··· DATA FOR THIS TASK

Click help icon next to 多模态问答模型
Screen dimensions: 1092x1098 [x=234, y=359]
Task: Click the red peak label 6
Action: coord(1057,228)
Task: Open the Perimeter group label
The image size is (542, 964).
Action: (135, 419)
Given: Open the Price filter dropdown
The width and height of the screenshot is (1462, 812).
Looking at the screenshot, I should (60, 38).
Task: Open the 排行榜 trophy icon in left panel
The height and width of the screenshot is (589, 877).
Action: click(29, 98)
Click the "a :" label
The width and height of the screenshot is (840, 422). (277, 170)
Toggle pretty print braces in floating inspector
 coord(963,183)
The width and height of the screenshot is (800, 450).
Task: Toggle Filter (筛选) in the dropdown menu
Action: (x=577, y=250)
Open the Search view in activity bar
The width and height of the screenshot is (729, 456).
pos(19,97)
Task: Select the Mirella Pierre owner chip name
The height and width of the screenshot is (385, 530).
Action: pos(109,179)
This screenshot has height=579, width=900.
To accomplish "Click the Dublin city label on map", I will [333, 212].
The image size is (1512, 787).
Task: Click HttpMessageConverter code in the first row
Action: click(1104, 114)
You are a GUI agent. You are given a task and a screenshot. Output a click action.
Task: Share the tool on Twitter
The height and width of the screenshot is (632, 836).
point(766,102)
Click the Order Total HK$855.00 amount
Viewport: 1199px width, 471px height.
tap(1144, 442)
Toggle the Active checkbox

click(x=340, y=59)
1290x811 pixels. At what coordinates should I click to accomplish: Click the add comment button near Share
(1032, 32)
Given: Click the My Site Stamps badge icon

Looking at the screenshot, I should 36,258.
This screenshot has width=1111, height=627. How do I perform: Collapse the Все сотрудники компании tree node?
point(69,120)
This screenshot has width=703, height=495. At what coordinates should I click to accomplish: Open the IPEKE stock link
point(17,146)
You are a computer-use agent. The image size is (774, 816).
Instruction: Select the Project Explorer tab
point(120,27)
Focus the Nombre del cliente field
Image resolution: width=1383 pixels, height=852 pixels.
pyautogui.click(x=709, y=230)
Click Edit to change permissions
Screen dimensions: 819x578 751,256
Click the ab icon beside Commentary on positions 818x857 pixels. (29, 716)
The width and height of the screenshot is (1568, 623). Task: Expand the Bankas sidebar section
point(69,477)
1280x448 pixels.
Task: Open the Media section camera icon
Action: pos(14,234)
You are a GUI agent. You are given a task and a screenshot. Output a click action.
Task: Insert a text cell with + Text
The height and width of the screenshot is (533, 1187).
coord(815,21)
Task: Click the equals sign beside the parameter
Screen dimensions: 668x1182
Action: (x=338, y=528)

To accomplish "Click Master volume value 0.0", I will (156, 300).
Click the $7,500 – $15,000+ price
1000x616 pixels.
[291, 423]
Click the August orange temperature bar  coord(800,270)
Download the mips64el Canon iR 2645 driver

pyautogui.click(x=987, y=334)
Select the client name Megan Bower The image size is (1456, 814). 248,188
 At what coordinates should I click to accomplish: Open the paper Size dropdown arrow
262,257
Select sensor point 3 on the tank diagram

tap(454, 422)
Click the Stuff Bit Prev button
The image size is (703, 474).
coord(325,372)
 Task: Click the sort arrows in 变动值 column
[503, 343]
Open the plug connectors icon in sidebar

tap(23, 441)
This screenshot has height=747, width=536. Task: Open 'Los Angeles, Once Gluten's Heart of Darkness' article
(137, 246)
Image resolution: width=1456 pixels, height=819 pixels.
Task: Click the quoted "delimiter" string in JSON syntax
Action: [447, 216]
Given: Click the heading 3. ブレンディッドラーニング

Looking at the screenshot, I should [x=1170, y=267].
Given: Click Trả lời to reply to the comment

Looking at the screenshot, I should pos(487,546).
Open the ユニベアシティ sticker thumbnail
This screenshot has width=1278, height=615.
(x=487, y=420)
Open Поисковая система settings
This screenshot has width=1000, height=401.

······

= THE TASK =
Output every record without changing any wording.

= RESULT OF THE EXERCISE =
Click help icon next to 多模态问答模型
Screen dimensions: 1092x1098 [x=234, y=359]
Task: Click the red peak label 6
Action: coord(1057,228)
Task: Open the Perimeter group label
The image size is (542, 964).
Action: (135, 419)
Given: Open the Price filter dropdown
The width and height of the screenshot is (1462, 812).
Looking at the screenshot, I should (60, 38).
Task: Open the 排行榜 trophy icon in left panel
The height and width of the screenshot is (589, 877).
Action: click(29, 98)
Click the "a :" label
The width and height of the screenshot is (840, 422). (277, 170)
Toggle pretty print braces in floating inspector
 coord(963,183)
The width and height of the screenshot is (800, 450).
Task: Toggle Filter (筛选) in the dropdown menu
Action: (x=577, y=250)
Open the Search view in activity bar
The width and height of the screenshot is (729, 456).
pos(19,97)
Task: Select the Mirella Pierre owner chip name
The height and width of the screenshot is (385, 530).
Action: pos(109,179)
This screenshot has height=579, width=900.
To accomplish "Click the Dublin city label on map", I will [333, 212].
The image size is (1512, 787).
Task: Click HttpMessageConverter code in the first row
Action: click(1104, 114)
You are a GUI agent. You are given a task and a screenshot. Output a click action.
Task: Share the tool on Twitter
The height and width of the screenshot is (632, 836).
point(766,102)
Click the Order Total HK$855.00 amount
Viewport: 1199px width, 471px height.
tap(1144, 442)
Toggle the Active checkbox

click(x=340, y=59)
1290x811 pixels. At what coordinates should I click to accomplish: Click the add comment button near Share
(1032, 32)
Given: Click the My Site Stamps badge icon

Looking at the screenshot, I should 36,258.
This screenshot has width=1111, height=627. How do I perform: Collapse the Все сотрудники компании tree node?
point(69,120)
This screenshot has width=703, height=495. At what coordinates should I click to accomplish: Open the IPEKE stock link
point(17,146)
You are a computer-use agent. The image size is (774, 816).
Instruction: Select the Project Explorer tab
point(120,27)
Focus the Nombre del cliente field
Image resolution: width=1383 pixels, height=852 pixels.
pyautogui.click(x=709, y=230)
Click Edit to change permissions
Screen dimensions: 819x578 751,256
Click the ab icon beside Commentary on positions 818x857 pixels. (29, 716)
The width and height of the screenshot is (1568, 623). Task: Expand the Bankas sidebar section
point(69,477)
1280x448 pixels.
Task: Open the Media section camera icon
Action: pos(14,234)
You are a GUI agent. You are given a task and a screenshot. Output a click action.
Task: Insert a text cell with + Text
The height and width of the screenshot is (533, 1187).
coord(815,21)
Task: Click the equals sign beside the parameter
Screen dimensions: 668x1182
Action: (x=338, y=528)

To accomplish "Click Master volume value 0.0", I will (156, 300).
Click the $7,500 – $15,000+ price
1000x616 pixels.
[291, 423]
Click the August orange temperature bar  coord(800,270)
Download the mips64el Canon iR 2645 driver

pyautogui.click(x=987, y=334)
Select the client name Megan Bower The image size is (1456, 814). 248,188
 At what coordinates should I click to accomplish: Open the paper Size dropdown arrow
262,257
Select sensor point 3 on the tank diagram

tap(454, 422)
Click the Stuff Bit Prev button
The image size is (703, 474).
coord(325,372)
 Task: Click the sort arrows in 变动值 column
[503, 343]
Open the plug connectors icon in sidebar

tap(23, 441)
This screenshot has height=747, width=536. Task: Open 'Los Angeles, Once Gluten's Heart of Darkness' article
(137, 246)
Image resolution: width=1456 pixels, height=819 pixels.
Task: Click the quoted "delimiter" string in JSON syntax
Action: [447, 216]
Given: Click the heading 3. ブレンディッドラーニング

Looking at the screenshot, I should [x=1170, y=267].
Given: Click Trả lời to reply to the comment

Looking at the screenshot, I should pos(487,546).
Open the ユニベアシティ sticker thumbnail
This screenshot has width=1278, height=615.
(x=487, y=420)
Open Поисковая система settings
This screenshot has width=1000, height=401.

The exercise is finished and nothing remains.